October 28, 2019
Troy Wilson, Ph.D., J.D.
We are pleased to offer you a position as Executive Chairman of the Board of Directors (the Board) of Avidity Biosciences, Inc. (the Company). The remainder of this letter describes the terms under which you would serve on the Board as the Executive Chairman.
The Company intends for your position as Chief Executive Officer of the Company to terminate on October 6, 2019 and your position as Executive Chairman of the Board to commence on October 7, 2019. You will no longer be an employee of the Company as of October 7, 2019. To be clear, your termination of employment as CEO and commencement of service as Executive Chairman of the Board will not constitute a break in Continuous Service, as defined in the Companys 2013 Equity Incentive Plan, as amended from time to time (the Plan), such that any current options you hold to purchase shares of the Companys common stock will continue to vest per the applicable option and/or grant agreements and the Plan.
You will be compensated for your service as Executive Chairman at a rate of $132,000 per year, paid in equal bi-monthly installments. As you are not an employee of the Company, no part of your compensation will be subject to withholding by the Company for the payment of any social security, federal, state or any other employee payroll taxes. You must regularly report amounts paid to you by filing Form 1099-MISC with the Internal Revenue Service as required by law. Should you cease to be a member of the Board for any reason, you will only be owed compensation for time spent as a member of the Board, and will not be owed the remainder of your yearly rate for any year of service not completed in full.
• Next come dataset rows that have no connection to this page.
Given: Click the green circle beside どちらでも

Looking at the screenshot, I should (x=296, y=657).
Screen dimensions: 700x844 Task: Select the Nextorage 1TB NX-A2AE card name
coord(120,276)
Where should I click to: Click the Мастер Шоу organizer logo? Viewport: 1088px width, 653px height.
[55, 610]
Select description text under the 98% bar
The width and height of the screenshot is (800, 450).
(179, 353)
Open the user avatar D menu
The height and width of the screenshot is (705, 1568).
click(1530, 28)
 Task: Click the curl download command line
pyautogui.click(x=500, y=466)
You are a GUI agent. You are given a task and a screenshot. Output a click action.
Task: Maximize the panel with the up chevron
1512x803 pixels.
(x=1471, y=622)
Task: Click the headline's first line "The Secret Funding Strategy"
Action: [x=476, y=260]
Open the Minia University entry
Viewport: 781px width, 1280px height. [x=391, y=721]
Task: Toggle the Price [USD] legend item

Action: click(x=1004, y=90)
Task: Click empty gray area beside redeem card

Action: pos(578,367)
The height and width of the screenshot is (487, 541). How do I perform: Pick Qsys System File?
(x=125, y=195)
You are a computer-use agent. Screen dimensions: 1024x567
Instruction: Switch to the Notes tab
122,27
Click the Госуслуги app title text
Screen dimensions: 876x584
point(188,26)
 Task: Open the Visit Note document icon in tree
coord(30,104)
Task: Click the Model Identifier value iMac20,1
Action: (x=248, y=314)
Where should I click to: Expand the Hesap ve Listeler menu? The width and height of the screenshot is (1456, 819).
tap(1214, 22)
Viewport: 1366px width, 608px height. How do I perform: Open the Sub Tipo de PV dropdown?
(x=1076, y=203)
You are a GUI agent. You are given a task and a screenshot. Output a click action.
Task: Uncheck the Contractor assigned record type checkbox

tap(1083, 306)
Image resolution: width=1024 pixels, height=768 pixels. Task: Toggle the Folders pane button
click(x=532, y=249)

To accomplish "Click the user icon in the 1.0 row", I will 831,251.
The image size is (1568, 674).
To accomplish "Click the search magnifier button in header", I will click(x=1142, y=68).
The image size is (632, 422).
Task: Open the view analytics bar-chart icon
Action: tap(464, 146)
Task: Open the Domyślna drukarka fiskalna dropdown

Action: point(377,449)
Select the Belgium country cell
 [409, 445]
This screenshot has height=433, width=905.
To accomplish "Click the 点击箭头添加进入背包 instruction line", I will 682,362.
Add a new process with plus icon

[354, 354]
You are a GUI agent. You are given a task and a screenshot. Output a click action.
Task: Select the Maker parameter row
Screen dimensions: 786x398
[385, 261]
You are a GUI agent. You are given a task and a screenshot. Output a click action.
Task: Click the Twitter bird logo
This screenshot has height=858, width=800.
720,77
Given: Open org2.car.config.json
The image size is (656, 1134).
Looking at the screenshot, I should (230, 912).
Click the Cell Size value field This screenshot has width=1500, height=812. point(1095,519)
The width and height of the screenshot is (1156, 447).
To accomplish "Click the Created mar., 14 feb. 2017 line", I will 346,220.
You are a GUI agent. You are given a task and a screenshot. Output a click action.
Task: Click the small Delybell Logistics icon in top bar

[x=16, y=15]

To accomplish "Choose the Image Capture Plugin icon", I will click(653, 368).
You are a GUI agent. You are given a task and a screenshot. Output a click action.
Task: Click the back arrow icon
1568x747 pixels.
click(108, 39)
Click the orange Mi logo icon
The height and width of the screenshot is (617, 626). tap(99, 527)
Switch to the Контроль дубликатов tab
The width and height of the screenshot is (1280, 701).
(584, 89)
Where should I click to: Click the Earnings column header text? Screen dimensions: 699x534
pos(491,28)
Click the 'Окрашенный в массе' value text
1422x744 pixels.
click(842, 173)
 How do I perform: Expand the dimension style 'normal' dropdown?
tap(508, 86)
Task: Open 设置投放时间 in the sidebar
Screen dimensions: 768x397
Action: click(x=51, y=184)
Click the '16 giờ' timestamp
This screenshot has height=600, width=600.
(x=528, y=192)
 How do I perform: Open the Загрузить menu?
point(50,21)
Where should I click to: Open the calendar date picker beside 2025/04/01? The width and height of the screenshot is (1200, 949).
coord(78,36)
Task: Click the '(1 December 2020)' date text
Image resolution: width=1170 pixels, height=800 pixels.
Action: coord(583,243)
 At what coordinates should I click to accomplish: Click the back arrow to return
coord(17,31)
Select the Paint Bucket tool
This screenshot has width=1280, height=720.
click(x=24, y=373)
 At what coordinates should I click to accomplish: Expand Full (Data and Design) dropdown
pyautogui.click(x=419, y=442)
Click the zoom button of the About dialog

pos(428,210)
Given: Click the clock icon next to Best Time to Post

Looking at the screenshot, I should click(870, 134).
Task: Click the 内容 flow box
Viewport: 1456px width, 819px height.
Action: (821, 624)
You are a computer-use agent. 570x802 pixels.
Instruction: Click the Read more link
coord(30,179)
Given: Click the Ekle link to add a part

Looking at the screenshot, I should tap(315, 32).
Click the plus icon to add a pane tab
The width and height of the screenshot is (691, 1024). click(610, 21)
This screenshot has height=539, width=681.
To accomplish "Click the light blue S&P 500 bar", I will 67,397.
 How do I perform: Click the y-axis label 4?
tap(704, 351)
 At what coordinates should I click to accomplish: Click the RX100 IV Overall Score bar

In addition, you will be eligible for additional equity grants consistent with equity grants granted to other members of the Board. Additional grants, if any, will be governed by the terms and conditions of the Plan and a grant agreement, and will include a one year vesting schedule that is early exercisable, under which 1/12th of the total shares will vest at the end of each month from the date of the grant, until either the option shares are fully vested or your Continuous Service (as defined in the Plan) terminates, whichever occurs first. If a Change in Control (as defined in the Plan) occurs, then, as of the effective time of such Change in Control, the vesting and exercisability of the Grant will be accelerated in full. For so long as you are a member of the Board, the Company will reimburse you for any reasonable out-of-pocket expenses, including reasonable travel expenses, incurred in attending Board meetings and committee meetings and in carrying out your duties as a director or committee member. You will be eligible for the same level of coverage as all of directors of the Company under the Companys director and officer liability insurance policies.
We plan to have at least one scheduled Board meeting each calendar quarter. As a Board member, you are responsible for attending these scheduled meetings in person or by telephone.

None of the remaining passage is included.